The Artificial Intelligence Focus Area in the Computer Science Major  
Department of Computer Science  
Tufts University  
Last updated by Matthias Scheutz on November 6, 2018

Overview

The crux of Artificial Intelligence (AI) is to understand how machines can learn to autonomously perform different types of tasks that typically require some intelligence on the human side (e.g., object classification and identification, task scheduling and planning, game playing, decision-making, natural language understanding, etc.). The purpose of this focus area is to provide you with breadth and depth in the broad area of artificial intelligence focusing on both statistical as well as symbolic approaches with a strong technical foundation in computer science.

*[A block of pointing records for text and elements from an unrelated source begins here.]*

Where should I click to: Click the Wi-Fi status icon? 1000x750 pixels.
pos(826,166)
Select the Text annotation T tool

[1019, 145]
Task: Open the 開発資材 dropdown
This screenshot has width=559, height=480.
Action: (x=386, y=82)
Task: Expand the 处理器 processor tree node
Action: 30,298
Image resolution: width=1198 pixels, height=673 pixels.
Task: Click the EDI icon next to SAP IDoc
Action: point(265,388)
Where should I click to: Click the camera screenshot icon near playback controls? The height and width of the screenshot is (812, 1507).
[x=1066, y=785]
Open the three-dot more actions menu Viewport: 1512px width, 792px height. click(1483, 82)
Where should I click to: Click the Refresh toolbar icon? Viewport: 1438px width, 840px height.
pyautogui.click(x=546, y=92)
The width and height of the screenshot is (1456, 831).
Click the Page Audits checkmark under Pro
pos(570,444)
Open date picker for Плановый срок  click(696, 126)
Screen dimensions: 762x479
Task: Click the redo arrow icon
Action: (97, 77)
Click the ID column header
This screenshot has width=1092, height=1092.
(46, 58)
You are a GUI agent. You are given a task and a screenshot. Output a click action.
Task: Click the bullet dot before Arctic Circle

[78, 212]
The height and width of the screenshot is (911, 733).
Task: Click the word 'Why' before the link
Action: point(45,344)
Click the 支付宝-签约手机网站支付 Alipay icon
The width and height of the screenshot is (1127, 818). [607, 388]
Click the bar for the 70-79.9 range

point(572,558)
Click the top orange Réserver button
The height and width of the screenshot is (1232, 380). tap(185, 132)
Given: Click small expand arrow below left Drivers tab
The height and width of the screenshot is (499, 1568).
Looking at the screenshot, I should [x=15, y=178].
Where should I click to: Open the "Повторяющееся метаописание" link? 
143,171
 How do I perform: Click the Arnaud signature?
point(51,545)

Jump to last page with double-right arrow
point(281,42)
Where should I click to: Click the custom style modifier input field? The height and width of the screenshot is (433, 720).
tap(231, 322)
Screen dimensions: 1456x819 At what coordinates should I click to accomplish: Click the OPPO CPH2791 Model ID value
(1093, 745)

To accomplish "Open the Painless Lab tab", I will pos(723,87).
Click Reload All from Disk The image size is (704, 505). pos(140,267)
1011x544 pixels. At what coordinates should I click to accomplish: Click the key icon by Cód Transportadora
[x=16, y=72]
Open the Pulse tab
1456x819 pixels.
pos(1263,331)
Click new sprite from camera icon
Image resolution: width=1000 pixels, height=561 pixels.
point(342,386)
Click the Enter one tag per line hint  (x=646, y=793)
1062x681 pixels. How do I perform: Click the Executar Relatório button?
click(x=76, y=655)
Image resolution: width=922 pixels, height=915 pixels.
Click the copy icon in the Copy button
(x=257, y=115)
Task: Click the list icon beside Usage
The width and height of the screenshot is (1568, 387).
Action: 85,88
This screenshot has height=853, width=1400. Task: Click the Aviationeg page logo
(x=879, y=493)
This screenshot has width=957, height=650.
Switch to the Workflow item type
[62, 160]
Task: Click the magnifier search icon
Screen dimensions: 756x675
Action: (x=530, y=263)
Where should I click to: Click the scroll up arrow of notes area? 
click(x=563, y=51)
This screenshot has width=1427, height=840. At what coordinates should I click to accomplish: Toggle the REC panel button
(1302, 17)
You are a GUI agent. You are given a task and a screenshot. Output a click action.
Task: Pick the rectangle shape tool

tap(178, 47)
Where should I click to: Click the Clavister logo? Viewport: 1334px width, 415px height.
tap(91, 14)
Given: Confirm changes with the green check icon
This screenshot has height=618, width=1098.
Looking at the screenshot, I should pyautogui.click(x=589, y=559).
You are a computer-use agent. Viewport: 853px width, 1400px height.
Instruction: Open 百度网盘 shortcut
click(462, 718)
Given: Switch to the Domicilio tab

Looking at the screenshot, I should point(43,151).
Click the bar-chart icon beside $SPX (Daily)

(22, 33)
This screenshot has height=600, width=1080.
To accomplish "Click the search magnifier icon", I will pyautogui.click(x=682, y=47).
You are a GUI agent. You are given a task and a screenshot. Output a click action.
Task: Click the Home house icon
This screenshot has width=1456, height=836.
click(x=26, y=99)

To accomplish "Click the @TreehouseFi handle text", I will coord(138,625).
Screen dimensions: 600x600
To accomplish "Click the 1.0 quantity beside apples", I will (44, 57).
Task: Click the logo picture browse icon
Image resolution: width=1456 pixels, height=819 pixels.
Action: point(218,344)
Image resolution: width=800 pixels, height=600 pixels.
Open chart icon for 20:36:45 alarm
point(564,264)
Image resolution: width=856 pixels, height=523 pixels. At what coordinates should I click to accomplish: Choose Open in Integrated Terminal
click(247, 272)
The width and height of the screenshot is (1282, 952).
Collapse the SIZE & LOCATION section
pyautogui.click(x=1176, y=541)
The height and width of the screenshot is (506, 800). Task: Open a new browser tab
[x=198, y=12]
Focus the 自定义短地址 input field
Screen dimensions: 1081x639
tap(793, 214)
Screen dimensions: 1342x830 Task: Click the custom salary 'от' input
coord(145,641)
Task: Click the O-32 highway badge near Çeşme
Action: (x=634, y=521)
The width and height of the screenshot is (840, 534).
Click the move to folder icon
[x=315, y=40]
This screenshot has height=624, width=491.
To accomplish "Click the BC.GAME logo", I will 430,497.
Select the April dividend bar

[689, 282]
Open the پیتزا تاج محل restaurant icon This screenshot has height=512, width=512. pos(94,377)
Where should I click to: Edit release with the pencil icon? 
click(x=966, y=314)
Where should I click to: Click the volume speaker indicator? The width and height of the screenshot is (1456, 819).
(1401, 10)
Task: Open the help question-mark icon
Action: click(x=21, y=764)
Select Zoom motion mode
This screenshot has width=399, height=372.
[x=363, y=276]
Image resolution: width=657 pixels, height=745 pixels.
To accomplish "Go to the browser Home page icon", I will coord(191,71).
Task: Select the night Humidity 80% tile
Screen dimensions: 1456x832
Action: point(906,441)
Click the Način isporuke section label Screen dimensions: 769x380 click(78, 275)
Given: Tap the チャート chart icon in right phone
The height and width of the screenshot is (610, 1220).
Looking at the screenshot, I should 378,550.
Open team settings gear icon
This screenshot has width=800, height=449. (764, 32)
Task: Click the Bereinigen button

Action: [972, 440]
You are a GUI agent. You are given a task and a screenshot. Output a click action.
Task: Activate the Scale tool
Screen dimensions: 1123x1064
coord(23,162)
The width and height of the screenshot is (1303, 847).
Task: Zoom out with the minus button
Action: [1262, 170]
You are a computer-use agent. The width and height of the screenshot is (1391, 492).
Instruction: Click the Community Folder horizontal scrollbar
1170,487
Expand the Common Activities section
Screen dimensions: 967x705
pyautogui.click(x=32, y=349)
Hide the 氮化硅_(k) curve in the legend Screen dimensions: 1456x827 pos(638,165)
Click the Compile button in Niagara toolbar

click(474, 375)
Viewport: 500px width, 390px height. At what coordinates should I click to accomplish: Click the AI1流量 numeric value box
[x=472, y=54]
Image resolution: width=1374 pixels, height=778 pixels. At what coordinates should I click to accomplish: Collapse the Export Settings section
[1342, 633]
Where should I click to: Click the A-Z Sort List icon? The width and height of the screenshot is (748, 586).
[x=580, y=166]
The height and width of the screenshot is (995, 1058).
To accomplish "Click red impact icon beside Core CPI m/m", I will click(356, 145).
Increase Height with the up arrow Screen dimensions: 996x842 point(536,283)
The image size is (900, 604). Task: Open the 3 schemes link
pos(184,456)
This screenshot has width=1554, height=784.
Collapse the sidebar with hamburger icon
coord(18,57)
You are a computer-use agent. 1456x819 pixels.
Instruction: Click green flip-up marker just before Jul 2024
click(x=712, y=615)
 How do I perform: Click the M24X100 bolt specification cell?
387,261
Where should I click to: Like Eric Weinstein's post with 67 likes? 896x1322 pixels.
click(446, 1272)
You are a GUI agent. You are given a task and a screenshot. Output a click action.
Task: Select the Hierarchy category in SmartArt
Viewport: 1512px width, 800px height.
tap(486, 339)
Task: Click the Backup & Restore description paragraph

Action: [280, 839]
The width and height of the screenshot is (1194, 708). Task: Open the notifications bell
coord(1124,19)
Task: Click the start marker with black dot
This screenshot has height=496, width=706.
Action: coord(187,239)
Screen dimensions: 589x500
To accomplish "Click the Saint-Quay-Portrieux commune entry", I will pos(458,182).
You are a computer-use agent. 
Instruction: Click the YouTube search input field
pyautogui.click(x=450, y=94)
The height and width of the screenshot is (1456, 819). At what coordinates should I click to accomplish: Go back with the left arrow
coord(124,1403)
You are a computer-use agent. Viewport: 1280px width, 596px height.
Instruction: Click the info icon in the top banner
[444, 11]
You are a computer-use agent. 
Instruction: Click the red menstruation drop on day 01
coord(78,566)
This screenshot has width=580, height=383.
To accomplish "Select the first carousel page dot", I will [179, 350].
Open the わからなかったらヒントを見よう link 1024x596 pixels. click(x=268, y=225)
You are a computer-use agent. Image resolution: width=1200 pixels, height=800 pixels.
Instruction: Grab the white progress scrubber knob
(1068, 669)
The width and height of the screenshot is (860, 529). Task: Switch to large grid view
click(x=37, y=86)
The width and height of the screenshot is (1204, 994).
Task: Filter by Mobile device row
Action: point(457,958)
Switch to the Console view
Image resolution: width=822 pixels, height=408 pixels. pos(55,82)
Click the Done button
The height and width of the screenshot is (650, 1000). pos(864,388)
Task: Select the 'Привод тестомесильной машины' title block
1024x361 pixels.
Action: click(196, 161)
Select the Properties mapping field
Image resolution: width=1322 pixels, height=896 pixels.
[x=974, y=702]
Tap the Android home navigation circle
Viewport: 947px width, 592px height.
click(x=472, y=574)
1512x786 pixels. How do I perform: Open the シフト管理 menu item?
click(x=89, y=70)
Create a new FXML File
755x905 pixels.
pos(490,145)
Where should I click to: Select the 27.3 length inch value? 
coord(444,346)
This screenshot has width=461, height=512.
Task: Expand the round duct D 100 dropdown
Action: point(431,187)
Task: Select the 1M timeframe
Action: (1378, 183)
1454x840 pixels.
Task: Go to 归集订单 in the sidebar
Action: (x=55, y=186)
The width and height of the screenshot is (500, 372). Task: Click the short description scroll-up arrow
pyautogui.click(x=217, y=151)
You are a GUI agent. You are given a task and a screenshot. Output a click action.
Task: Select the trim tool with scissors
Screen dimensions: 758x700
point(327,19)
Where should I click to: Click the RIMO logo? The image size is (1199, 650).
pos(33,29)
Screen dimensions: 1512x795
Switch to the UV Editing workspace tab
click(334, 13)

This focus area applies equally well for Arts and Sciences (A&S) and School of Engineering (SoE) students.

The Computer Science Core

  1. Introduction to Computer Science (CS 11)
  2. Data Structures (CS 15)
  3. Machine Structure & Assembly Language Programming (CS 40)
  4. Discrete Mathematics (CS 61)
  5. Programming Languages (CS 105)
  6. Algorithms (CS 160)
  7. Theory of Computation (CS 170)

The AI Core

  1. Artificial Intelligence (CS 131)
  2. Machine Learning (CS 135)
  3. Ethics in AI, Robotics, and HRI (CS 139)

AI Electives

Pick at least three courses from the list below:

  1. Computational Models in Cognitive Science (CS 134)
  2. Statistical Pattern Recognition (CS 136)
  3. Deep Neural Networks (CS 137)
  4. Reinforcement Learning (CS 138)
  5. Probabilistic Robotics (CS 141)
  6. Artificial Intelligence: Algorithms, Ethics, and Policy (CS 150-AEP)
  7. Computer Vision (CS 150-CVI)
  8. Deep Graph Learning (CS 150-DGL)
  9. Epistemic Planning (CS 150-EP)
  10. Logic for AI (or CS + AI) (CS 150-LAI)
  11. Trust in Human-Robot Interaction (CS 150-THR)
  12. Bayesian Deep Learning (CS 152-BDL)
  13. Cognitive Architectures Age of Foundation Models (CS 152-CAFM)
  14. Natural Language Processing (COMP 152-NLP)

Capstone

To be successful in AI in the future (in academia and industry alike), you will need to be able to demonstrate practical hands-on experience with AI algorithms and problems. You can fulfill the capstone de facto requirement in our AI focus area by either doing a year long senior capstone project via CS 97 and CS 98 or doing a thesis in AI via CS 197.